You are viewing a plain text version of this content. The canonical link for it is here.
Posted to issues@spark.apache.org by "Josh Rosen (JIRA)" <ji...@apache.org> on 2015/05/05 02:14:06 UTC

[jira] [Comment Edited] (SPARK-7081) Faster sort-based shuffle path using binary processing cache-aware sort

    [ https://issues.apache.org/jira/browse/SPARK-7081?page=com.atlassian.jira.plugin.system.issuetabpanels:comment-tabpanel&focusedCommentId=14527602#comment-14527602 ] 

Josh Rosen edited comment on SPARK-7081 at 5/5/15 12:13 AM:
------------------------------------------------------------

Cross-posting [a comment from my PR|https://github.com/apache/spark/pull/5868#issuecomment-98888713]:

Based on some additional discussions, I think that we should use specialized sorter implementation that is specific to sort-based shuffle and design a separate sorter for more general-purpose record sorting.  By using a specialized sorter, we can benefit from several performance optimizations that would be difficult to implement in a more general-purpose sorter:

- We may not need a full 32-bits to record the partition id; since shuffles are unlikely to have more than, say, 10 million partitions, we can use fewer bits to encode the partition id, allowing us to pack it into a single word that uses the remaining bits to store the record pointer (exploiting the fact that we can choose a reasonable upper bound on our addressable memory (say 1 terabyte) and can save address bits due to word-alignment).  This should give us excellent cache-locality benefits, since the sort array will only require 8 bytes of space per record.
- Because sort-shuffle's sort keys are partition ids, we can expect to encounter long runs of records with the same sort key in the sorted file; this may not be the case in a more general-purpose sort, where there might be cases in which all of the sort keys are distinct.  As a result, this allows external sort to use a specialized merge procedure that operates on runs of records with the same key rather than individual records.
- Ignoring the spilling/merging case for a moment, the sort shuffle writer only needs to know individual records' lengths during the in-memory sort: we need to know a record's length in order to copy it to the sorted output file, but once a partition's records are adjacent in the output file we no longer need to know their individual lengths.  This is a consequence of the fact that the sorted data will be consumed by a serializer that knows how to identify record boundaries, building on our assumption that the serializer supports reordering of serialized records in its serialization stream.
- If we go further and assume that our IO compression codec supports concatenation of compressed data (which [Snappy seems to support|https://snappy.googlecode.com/svn/trunk/framing_format.txt]), then we can implement an IO-efficient merging procedure for external sort.  If we store an index file for each spill file, identifying the offsets of each partition within the sorted file, then the merge sort procedure can simply traverse these indicies and concatenate the partitions' serialized data without interpreting it.

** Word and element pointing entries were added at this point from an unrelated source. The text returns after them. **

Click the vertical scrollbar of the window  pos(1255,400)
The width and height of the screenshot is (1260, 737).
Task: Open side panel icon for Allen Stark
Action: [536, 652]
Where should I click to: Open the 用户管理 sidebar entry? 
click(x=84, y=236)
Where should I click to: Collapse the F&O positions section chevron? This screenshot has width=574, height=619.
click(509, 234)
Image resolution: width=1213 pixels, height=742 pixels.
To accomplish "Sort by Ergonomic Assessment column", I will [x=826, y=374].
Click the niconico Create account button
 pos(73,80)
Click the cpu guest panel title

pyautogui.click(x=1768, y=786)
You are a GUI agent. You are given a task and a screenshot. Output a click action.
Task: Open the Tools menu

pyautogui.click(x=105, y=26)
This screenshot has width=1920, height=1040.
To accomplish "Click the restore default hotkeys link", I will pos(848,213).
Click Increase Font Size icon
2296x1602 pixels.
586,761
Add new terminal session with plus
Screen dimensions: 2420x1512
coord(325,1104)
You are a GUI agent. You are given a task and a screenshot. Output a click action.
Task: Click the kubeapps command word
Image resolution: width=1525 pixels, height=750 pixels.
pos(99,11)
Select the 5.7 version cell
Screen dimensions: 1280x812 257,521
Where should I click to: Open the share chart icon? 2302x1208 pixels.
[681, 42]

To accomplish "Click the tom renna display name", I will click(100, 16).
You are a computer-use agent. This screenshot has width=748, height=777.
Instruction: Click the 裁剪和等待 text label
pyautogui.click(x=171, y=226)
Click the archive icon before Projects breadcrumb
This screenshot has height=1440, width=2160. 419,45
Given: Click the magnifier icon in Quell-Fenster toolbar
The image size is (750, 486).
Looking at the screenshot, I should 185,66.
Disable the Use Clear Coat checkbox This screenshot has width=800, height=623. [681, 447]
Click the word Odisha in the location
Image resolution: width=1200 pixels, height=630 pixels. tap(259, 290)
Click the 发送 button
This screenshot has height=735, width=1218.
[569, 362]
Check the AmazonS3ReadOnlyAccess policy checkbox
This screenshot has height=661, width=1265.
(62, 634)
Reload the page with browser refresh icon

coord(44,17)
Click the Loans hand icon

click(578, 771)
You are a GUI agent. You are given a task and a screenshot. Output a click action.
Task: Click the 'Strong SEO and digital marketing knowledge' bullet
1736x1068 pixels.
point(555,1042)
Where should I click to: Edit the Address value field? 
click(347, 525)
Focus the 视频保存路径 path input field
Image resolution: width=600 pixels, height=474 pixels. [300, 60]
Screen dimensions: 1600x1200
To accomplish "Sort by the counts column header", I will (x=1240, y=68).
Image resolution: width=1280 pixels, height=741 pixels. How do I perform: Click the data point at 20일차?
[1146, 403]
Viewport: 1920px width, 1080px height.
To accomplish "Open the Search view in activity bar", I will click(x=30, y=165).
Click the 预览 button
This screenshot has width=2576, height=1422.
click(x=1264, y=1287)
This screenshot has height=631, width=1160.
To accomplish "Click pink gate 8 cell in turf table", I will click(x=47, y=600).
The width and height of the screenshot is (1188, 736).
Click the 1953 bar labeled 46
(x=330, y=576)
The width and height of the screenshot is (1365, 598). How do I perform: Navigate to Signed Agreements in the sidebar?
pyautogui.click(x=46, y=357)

This would let us use methods like `transferTo` to implement copying without requiring data to be buffered in the JVM, sidestepping the complexity of managing IO buffers during the merge.

In light of this, I'm going to work on refactoring my external sorting branch to perform these optimizations and will update this pull request with those changes.  I'm going to remove the  SPARK-7078 JIRA link, since that JIRA seems to be concerned with a more general-purpose record sorter for use in SQL joins.


was (Author: joshrosen):
Cross-posting [a comment from my PR|https://github.com/apache/spark/pull/5868#issuecomment-98888713]:

Based on some additional discussions, I think that we should use specialized sorter implementation that is specific to sort-based shuffle and design a separate sorter for more general-purpose record sorting.  By using a specialized sorter, we can benefit from several performance optimizations that would be difficult to implement in a more general-purpose sorter:

- We may not need a full 32-bits to record the partition id; since shuffles are unlikely to have more than, say, 10 million partitions, we can use fewer bits to encode the partition id, allowing us to pack it into a single word that uses the remaining bits to store the record pointer (exploiting the fact that we can choose a reasonable upper bound on our addressable memory (say 1 terabyte) and can save address bits due to word-alignment).  This should give us excellent cache-locality benefits, since the sort array will only require 8 bytes of space per record.
- Because sort-shuffle's sort keys are partition ids, we can expect to encounter long runs of records with the same sort key in the sorted file; this may not be the case in a more general-purpose sort, where there might be cases in which all of the sort keys are distinct.  As a result, this allows external sort to use a specialized merge procedure that operates on runs of records with the same key rather than individual records.
- Ignoring the spilling/merging case for a moment, the sort shuffle writer only needs to know individual records' lengths during the in-memory sort: we need to know a record's length in order to copy it to the sorted output file, but once a partition's records are adjacent in the output file we no longer need to know their individual lengths.  This is a consequence of the fact that the sorted data will be consumed by a serializer that knows how to identify record boundaries, building on our assumption that the serializer supports reordering of serialized records in its serialization stream.
- If we go further and assume that our IO compression codec supports concatenation of compressed data (which [Snappy seems to support|https://snappy.googlecode.com/svn/trunk/framing_format.txt]), then we can implement an IO-efficient merging procedure for external sort.  If we store an index file for each spill file, identifying the offsets of each partition within the sorted file, then the merge sort procedure can simply traverse these indicies and concatenate the partitions' serialized data without interpreting it. This would let us use methods like `transferTo` to implement copying without requiring data to be buffered in the JVM, sidestepping the complexity of managing IO buffers during the merge.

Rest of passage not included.